= Work item =
Going down the listing below, print exactly each line from the one with "Click the pushpin icon beside プラン" up to and including the one with "You are a computer-use agent. The", and skip the rest.

══════════════════════════════

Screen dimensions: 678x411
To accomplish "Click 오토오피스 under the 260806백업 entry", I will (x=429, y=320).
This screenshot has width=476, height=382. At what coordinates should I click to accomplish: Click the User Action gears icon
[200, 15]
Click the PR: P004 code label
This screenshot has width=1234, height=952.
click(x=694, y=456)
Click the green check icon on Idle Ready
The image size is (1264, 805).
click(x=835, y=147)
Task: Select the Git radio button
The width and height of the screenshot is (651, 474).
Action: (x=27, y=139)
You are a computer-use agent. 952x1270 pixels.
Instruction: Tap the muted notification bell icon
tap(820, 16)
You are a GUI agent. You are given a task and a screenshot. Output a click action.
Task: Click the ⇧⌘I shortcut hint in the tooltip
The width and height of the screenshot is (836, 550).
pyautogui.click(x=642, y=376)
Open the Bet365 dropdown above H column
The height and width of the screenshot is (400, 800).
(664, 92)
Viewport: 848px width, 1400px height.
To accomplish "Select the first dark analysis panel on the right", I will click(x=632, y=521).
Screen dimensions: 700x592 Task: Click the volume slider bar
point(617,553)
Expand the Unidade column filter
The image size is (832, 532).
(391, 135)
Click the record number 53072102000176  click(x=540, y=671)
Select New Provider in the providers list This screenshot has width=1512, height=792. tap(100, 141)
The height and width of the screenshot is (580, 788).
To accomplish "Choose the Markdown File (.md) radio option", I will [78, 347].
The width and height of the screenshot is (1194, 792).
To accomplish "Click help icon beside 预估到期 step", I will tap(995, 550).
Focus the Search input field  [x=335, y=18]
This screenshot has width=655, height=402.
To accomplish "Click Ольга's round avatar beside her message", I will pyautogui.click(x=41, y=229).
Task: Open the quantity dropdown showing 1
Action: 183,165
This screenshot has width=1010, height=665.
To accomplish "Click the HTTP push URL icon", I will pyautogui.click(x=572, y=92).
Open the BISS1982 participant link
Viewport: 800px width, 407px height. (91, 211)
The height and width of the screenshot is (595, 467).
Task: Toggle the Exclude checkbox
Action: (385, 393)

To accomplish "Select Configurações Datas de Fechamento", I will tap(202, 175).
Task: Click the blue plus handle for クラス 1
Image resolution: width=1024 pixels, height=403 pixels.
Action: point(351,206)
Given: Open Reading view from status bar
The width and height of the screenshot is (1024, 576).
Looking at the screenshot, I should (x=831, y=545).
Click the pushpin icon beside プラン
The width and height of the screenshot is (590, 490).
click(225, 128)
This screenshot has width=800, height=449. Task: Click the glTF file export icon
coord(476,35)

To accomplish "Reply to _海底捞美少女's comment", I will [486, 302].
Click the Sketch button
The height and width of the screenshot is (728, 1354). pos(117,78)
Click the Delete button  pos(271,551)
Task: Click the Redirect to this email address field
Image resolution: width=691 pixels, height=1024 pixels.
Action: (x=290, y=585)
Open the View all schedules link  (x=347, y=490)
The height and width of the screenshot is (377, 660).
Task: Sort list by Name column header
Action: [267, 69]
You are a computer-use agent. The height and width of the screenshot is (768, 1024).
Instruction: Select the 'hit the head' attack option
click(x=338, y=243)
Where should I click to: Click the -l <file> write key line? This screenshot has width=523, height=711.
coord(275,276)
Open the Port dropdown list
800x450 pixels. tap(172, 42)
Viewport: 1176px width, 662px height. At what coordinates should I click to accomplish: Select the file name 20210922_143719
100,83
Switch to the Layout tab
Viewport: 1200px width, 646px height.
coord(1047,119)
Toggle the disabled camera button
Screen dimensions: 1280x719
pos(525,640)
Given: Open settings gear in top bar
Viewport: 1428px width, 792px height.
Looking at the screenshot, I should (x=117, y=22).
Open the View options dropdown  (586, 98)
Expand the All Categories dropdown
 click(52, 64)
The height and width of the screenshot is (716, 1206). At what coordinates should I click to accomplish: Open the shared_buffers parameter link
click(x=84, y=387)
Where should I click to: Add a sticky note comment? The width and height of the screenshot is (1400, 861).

══════════════════════════════

= Solution to the exercise =
Click the pushpin icon beside プラン
The width and height of the screenshot is (590, 490).
click(225, 128)
This screenshot has width=800, height=449. Task: Click the glTF file export icon
coord(476,35)

To accomplish "Reply to _海底捞美少女's comment", I will [486, 302].
Click the Sketch button
The height and width of the screenshot is (728, 1354). pos(117,78)
Click the Delete button  pos(271,551)
Task: Click the Redirect to this email address field
Image resolution: width=691 pixels, height=1024 pixels.
Action: (x=290, y=585)
Open the View all schedules link  (x=347, y=490)
The height and width of the screenshot is (377, 660).
Task: Sort list by Name column header
Action: [267, 69]
You are a computer-use agent. The height and width of the screenshot is (768, 1024).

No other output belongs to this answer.